■ **Data for processing**
● ● ● ● ● ● ●
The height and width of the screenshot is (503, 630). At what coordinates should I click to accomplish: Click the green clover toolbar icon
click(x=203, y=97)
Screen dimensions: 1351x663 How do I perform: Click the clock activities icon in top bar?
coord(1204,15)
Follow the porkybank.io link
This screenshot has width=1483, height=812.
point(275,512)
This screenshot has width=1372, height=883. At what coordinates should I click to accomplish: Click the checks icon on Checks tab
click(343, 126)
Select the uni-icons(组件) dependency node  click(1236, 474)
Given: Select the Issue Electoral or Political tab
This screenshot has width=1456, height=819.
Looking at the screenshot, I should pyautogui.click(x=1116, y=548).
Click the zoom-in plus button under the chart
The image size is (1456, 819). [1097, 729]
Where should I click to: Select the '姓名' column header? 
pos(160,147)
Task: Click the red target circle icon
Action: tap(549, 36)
● ● ● ● ● ● ●
■ **Exercise objective**
When you transcribe the listing, make each line match the original exactly.

■ **Final answer**
The height and width of the screenshot is (503, 630). At what coordinates should I click to accomplish: Click the green clover toolbar icon
click(x=203, y=97)
Screen dimensions: 1351x663 How do I perform: Click the clock activities icon in top bar?
coord(1204,15)
Follow the porkybank.io link
This screenshot has width=1483, height=812.
point(275,512)
This screenshot has width=1372, height=883. At what coordinates should I click to accomplish: Click the checks icon on Checks tab
click(343, 126)
Select the uni-icons(组件) dependency node  click(1236, 474)
Given: Select the Issue Electoral or Political tab
This screenshot has width=1456, height=819.
Looking at the screenshot, I should pyautogui.click(x=1116, y=548).
Click the zoom-in plus button under the chart
The image size is (1456, 819). [1097, 729]
Where should I click to: Select the '姓名' column header? 
pos(160,147)
Task: Click the red target circle icon
Action: tap(549, 36)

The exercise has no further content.